Mardi, 21 novembre 2017

Nouveaux dieux et vieilles ficelles

Jeudi 05 octobre 2017

Les grandes figures du capitalisme, érigées par la presse au rang de «nouveaux penseurs», sont-elles en passe de devenir la conscience morale des nations? Pointant ces chefs d’entreprise conseillers de la Maison Blanche qui ont démissionné en protestation aux propos de Trump après l’épisode Charlottesville, Pierre Rimbert relève que la «guerre des cultures» est «aussi une bonne affaire».

Avec M. Donald Trump à la Maison Blanche et l’Union européenne sous tutelle allemande, l’idée des lendemains capitalistes qui chantent devient plus difficile à vendre. Il faut pour la revigorer promouvoir ses figures les plus mirobolantes. «Et si les nouveaux Platon et Aristote étaient dans la Silicon Valley», titre Le Point (17 août 2017) dans son dossier «Les penseurs les plus influents du monde», qu’illustrent les portraits de MM. Elon Musk, dirigeant de SpaceX et de Tesla, Sergey Brin, cofondateur de Google, Peter Thiel, inventeur de Paypal, et Mark Zuckerberg, créateur de Facebook.

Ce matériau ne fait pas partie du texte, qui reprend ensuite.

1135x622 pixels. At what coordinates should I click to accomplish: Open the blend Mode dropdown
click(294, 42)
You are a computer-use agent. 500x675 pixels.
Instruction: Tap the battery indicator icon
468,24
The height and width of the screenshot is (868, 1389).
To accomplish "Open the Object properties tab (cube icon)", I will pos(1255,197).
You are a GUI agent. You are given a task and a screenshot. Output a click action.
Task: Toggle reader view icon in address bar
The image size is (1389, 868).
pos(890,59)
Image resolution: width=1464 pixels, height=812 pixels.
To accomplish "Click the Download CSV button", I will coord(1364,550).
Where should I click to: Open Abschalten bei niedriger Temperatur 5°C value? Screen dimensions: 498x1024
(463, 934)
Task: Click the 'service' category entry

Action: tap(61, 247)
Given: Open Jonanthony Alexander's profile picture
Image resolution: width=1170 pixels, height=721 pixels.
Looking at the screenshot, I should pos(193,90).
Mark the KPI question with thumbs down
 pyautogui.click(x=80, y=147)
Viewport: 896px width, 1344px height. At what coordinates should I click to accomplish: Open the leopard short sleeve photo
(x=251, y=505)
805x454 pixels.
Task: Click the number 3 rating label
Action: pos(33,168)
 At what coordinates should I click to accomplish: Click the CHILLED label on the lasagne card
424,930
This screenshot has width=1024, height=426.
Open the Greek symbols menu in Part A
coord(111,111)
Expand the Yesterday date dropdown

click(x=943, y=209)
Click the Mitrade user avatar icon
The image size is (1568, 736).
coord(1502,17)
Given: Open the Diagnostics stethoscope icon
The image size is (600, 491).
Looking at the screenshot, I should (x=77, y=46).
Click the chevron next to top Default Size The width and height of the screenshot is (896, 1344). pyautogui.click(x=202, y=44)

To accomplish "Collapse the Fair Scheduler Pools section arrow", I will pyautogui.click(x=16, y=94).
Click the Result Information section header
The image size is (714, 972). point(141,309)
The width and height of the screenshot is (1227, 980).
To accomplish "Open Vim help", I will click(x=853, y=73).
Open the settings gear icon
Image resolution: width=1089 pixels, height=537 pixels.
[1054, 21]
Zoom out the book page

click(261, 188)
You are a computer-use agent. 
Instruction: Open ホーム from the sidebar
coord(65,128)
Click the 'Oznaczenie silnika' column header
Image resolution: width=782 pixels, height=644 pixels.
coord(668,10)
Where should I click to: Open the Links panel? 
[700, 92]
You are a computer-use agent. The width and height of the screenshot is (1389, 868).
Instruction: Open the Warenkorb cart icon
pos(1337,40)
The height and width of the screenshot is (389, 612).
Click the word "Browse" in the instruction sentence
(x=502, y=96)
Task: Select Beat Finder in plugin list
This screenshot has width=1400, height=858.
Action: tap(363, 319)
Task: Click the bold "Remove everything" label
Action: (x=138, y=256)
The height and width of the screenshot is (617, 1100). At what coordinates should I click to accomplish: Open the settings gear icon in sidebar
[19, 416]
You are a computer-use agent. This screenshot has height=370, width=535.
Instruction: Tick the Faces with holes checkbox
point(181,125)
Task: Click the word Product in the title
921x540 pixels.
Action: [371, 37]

Forts de leurs milliards amassés au terme d’épuisantes réflexions sur l’esprit des lois (évasion fiscale), l’être-en-soi et l’être-pour-soi (surveillance massive des internautes et pillage de leurs données personnelles) ou encore l’éthique (spéculation et capital-risque), ils rêvent de voyager sur Mars, d’abolir la mort, de fusionner le vivant et la machine. «Silicon Valley, la nouvelle Athènes», admire Le Point. Simultanément, Le Figaro (14-18 août) inaugure une série consacrée aux «nouveaux utopistes», qui met en scène les mêmes personnages. Elon Musk, s’interroge la journaliste, «est-il un néo-messie engendré par notre civilisation technologique?». Quant à Mark Zuckerberg, «plus le temps passe, plus les portraits officiels l’immortalisent à la façon d’Auguste ou d’un Habsbourg».

Nouveaux penseurs, nouveaux utopistes, néo-messie… ce n’est pas tout. Aux Etats-Unis, la réaction indulgente du président Trump au meurtre d’une manifestante antifasciste le 12 août en Virginie fait opportunément émerger un thème dans les médias. «Après Charlottesville, les patrons sont devenus nos consciences morales», affirme le site d’information Vox (17 août). Plusieurs chefs d’entreprise qui conseillaient la Maison Blanche ont en effet quitté leurs fonctions en signe de protestation. Le New York Times (19 août) voit lui aussi dans ce geste «l’expression morale de l’Amérique entrepreneuriale».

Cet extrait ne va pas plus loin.